**To be done**: Convert the listing, from the line that contains "You are a GUI" through the end of the listing, into a Markdown table with the columns No. and Text. Put the row number in No. and the line in Text, skip blank lines, and leave the pictures out.
****************
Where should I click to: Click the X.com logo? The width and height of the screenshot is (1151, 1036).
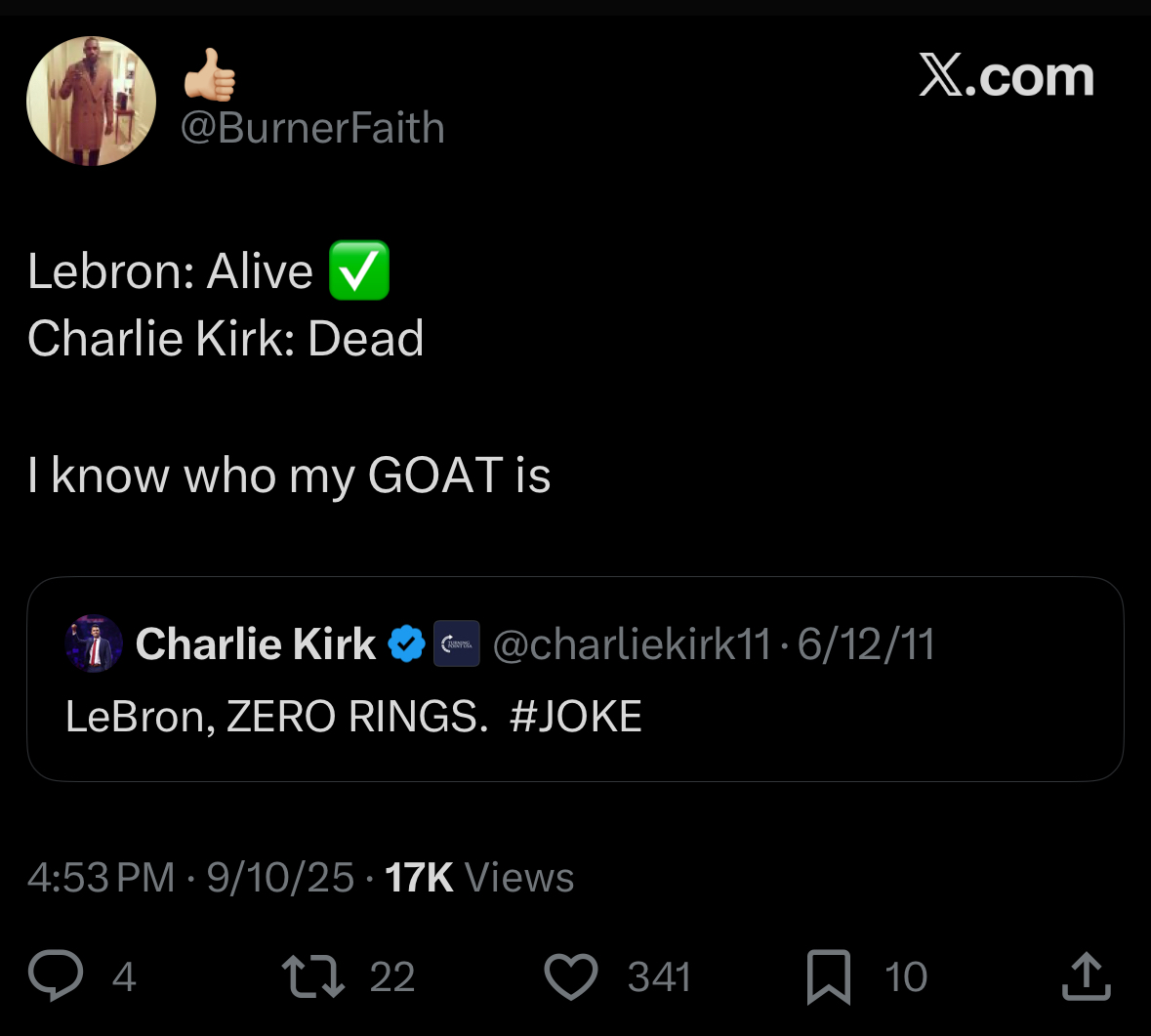tap(1006, 76)
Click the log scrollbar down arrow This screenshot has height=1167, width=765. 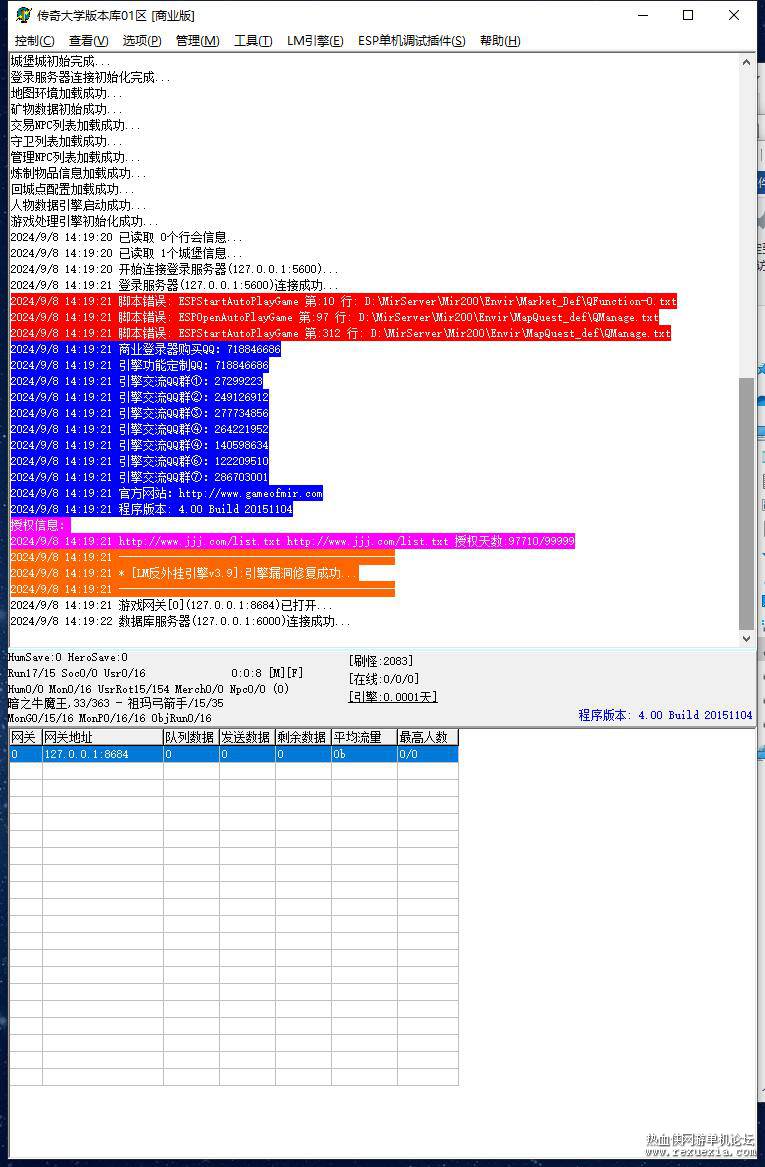[746, 638]
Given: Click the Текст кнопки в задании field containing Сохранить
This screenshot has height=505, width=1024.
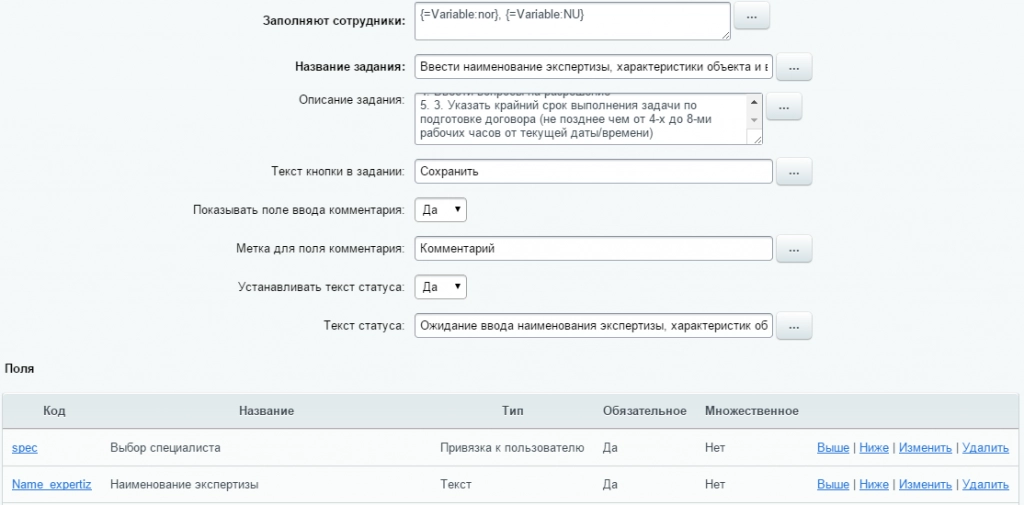Looking at the screenshot, I should tap(592, 171).
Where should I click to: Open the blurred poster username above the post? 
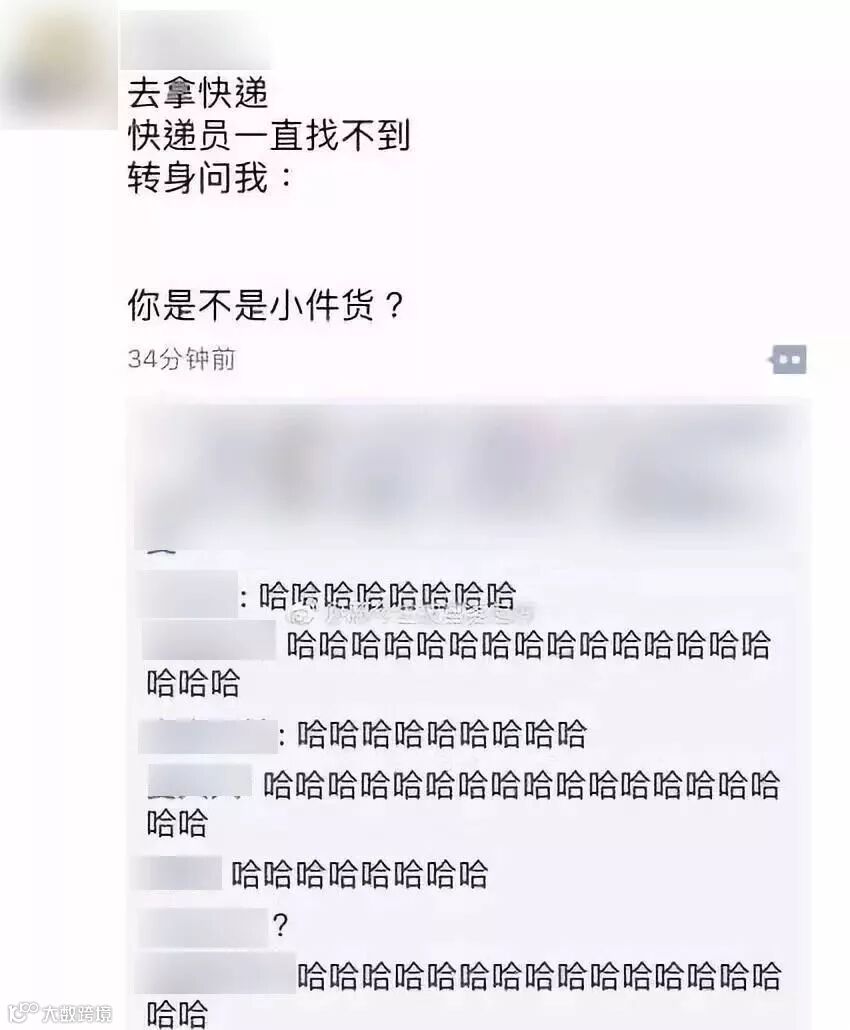click(x=196, y=39)
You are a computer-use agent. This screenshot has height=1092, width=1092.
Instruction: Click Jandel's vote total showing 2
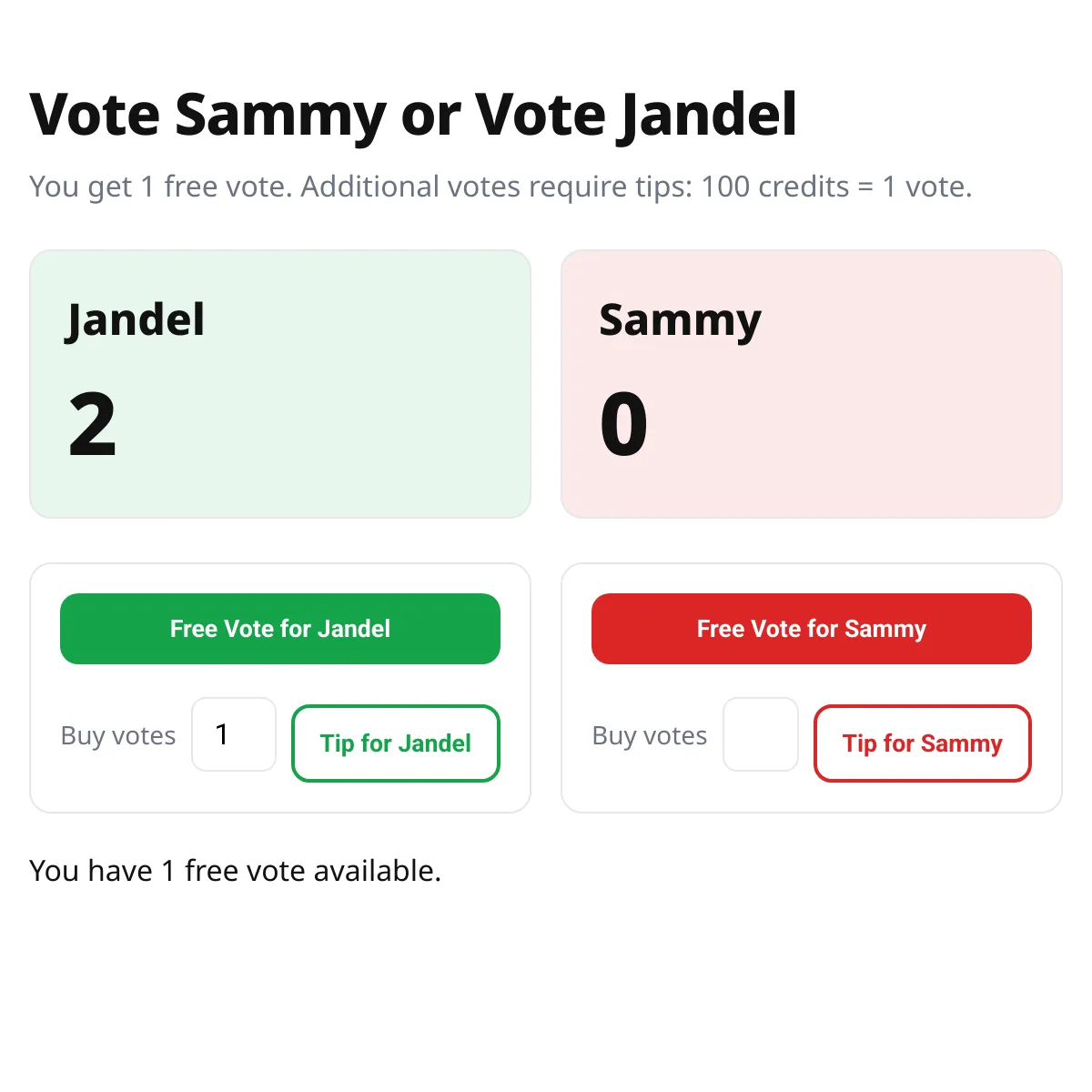point(90,420)
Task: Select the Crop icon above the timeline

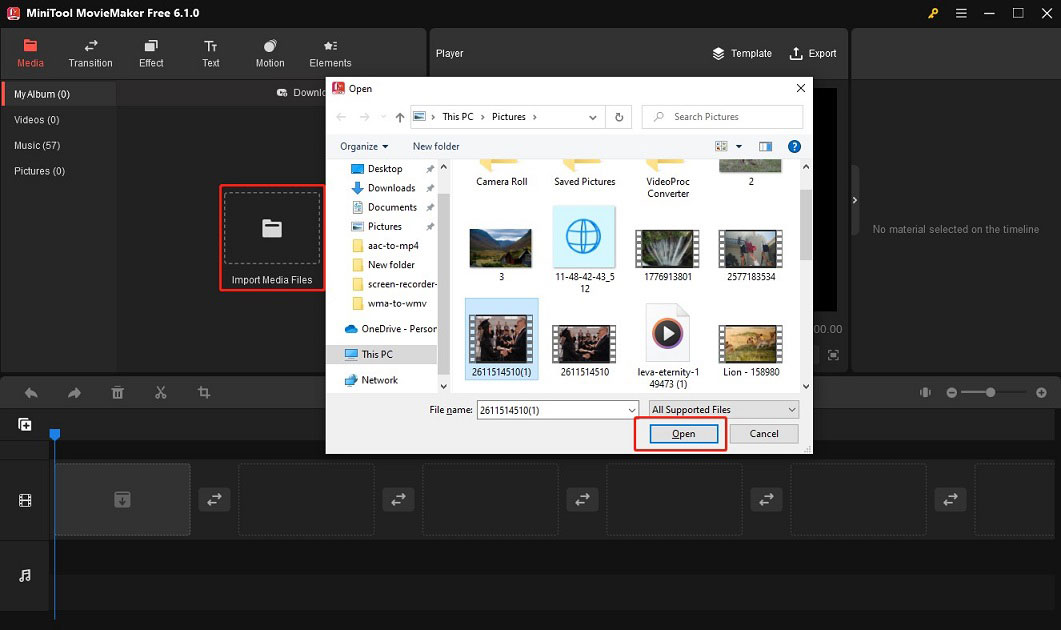Action: pos(204,392)
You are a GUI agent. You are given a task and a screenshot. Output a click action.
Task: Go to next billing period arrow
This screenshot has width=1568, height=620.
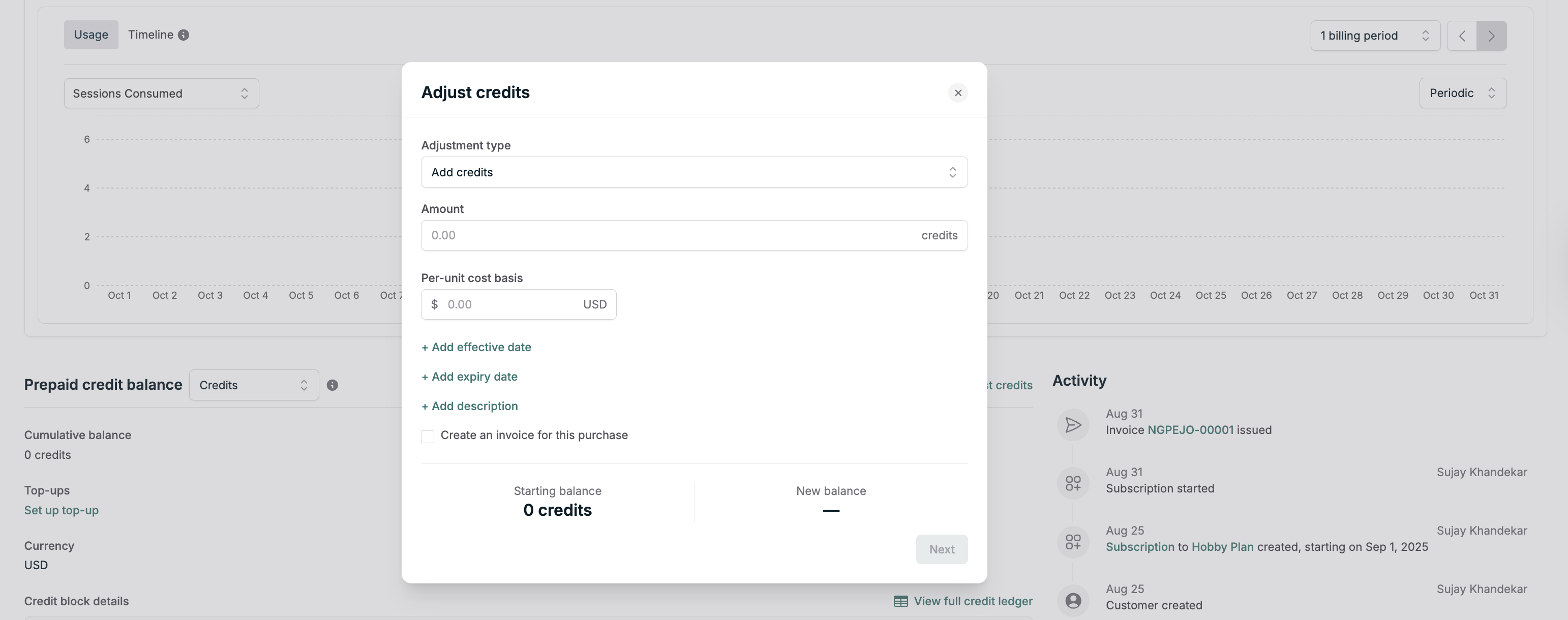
****************
**Output below**:
| No. | Text |
|---|---|
| 1 | You are a GUI agent. You are given a task and a screenshot. Output a click action. |
| 2 | Task: Go to next billing period arrow |
| 3 | This screenshot has width=1568, height=620. |